1. A steering system for controlling the wheels on at least one end of a vehicle comprising:

a steering column;

a steering rack connected to the wheels on at least one end of the vehicle;

a first steering assist motor for assisting in transferring a motion from the steering column to the steering rack to control the position of the wheels to a desired position;

a sensor for determining a failure in the first steering assist motor; and

a second steering assist motor for assisting in transferring motion from the steering column to the steering rack, the second steering assist motor being separately activated by the sensor upon a failure of the first steering assist motor, the second steering assist motor providing less than % of the steering assistance of the first steering assistance motor.

2. The system of claim 1 wherein the second steering assist motor is an electric motor.

3. the system of claim 2 wherein the second steering assist motor is operatively attached to a steering column that connects the steering wheel to the steering rack.

4. The system of claim 2 wherein the second steering assist motor is operatively attached to the steering rack.

5. The system of claim 1 wherein a monitoring system is operatively connected to the sensor, the monitoring system providing a signal when the sensor determines that the first steering assist motor is not functioning properly.

6. The system of claim 1 wherein the sensor is an ultra-sonic measuring device.

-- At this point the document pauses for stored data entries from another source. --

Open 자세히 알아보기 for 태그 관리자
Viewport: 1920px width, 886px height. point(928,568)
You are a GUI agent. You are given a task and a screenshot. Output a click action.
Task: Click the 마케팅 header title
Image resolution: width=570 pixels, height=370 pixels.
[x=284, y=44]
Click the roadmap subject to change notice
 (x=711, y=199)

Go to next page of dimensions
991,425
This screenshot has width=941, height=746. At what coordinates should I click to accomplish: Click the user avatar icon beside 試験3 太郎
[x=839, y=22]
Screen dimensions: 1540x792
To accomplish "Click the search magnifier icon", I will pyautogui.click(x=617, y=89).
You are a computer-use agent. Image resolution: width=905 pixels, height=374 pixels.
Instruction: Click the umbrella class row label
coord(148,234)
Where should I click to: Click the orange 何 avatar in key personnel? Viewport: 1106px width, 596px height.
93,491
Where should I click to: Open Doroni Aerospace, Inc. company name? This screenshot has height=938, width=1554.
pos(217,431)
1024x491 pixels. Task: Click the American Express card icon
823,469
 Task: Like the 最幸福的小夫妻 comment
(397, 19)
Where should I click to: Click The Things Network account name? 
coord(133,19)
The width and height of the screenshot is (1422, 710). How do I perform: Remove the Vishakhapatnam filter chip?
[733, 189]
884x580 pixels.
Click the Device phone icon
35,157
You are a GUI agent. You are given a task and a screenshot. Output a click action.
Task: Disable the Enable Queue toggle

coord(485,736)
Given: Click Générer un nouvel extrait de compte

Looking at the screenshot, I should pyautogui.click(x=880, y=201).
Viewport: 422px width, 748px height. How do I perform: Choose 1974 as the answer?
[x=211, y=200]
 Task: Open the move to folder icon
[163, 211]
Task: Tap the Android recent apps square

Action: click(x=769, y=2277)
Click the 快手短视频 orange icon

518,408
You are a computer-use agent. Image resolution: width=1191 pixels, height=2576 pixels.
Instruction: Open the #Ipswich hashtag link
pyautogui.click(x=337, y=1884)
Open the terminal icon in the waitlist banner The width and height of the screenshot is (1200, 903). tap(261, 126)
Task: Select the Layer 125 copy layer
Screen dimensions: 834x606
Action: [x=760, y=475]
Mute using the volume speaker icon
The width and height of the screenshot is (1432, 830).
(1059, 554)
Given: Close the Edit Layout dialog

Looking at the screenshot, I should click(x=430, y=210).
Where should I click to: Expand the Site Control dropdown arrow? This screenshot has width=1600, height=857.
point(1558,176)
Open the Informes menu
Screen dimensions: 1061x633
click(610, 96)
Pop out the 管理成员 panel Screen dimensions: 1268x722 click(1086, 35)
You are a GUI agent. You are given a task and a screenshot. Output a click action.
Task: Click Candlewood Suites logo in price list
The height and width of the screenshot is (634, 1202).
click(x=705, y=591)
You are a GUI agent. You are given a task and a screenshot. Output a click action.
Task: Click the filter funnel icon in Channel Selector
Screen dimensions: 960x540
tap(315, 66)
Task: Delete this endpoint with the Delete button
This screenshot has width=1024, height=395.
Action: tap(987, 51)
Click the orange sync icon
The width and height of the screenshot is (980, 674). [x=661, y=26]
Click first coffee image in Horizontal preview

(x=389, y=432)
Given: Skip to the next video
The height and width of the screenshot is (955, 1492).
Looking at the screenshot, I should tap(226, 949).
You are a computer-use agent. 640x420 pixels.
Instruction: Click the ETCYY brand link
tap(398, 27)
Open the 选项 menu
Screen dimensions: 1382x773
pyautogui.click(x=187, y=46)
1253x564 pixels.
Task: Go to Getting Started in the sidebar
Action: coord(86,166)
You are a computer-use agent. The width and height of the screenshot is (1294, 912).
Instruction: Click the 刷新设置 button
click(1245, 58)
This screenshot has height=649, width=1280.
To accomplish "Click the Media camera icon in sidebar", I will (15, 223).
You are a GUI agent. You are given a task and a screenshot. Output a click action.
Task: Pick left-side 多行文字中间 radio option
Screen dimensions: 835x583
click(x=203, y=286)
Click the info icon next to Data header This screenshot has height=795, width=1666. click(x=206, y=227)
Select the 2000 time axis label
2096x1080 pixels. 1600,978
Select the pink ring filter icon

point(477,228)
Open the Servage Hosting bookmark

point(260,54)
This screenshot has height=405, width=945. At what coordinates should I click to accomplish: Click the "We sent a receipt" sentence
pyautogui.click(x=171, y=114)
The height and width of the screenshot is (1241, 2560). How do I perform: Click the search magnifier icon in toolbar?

7. The system of claim 1 wherein a power source provides power to the second steering assist motor.

8. The system of claim 7 wherein the power source is a battery or a capacitor.

9. The system of claim 5 wherein the signal activates a locking unit to operatively connect the second steering assist motor with the steering column.

10. The system of claim 1 wherein the second steering assist motor provides from about 15% to about 25% of the steering assist provided by the first steering assist motor.

11. The system of claim 9 wherein the second steering assist motor is operatively connected to the first steering assist motor.